Moskova’da düzenlenmesi planlanan 4 ülkenin dışişleri bakan yardımcılarının bir araya geleceği toplantının neden ertelendiği sorusu üzerine Kalın, tarihler üzerinde çalışıldığını, başka konularda da birtakım ön müzakerelerin devam ettiğini, bunların da yakın bir vadede çözüleceğini beklediklerini dile getirdi.
Kalın, Mısır’la ilişkilerin normalleşmesine ilişkin soruyu yanıtlarken de Dışişleri Bakanı Mevlüt Çavuşoğlu’nun bu kapsamda Mısır’a yaptığı ziyaretin çok önemli olduğunu ve verimli geçtiğini söyledi.
Ziyarette, bölgesel konular, Doğu Akdeniz, Libya büyükelçilerinin atanması gibi konuların konuşulduğunu aktaran Kalın, ancak bu büyük dosyalar açıldığında yaklaşık 8-10 yıllık duraksama döneminden sonra bunları tekrar canlandırmanın biraz zaman aldığını kaydetti.

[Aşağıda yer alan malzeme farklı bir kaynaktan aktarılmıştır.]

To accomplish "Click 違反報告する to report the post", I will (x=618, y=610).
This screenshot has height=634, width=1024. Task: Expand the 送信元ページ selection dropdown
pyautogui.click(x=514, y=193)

Kalın, “Biz açıkçası Türkiye Mısır ilişkilerinin normalleşmesinin sadece iki ülke açısından değil, bölge dinamikleri açısından da hayati önemde olduğu kanaatindeyiz. Libya’nın da faydasınadır. Filistin’in de faydasınadır. Refah kapısı biliyorsunuz Mısır’a açılıyor. Terörle mücadele konusunda bütün bölgenin menfaatinedir.” şeklinde konuştu.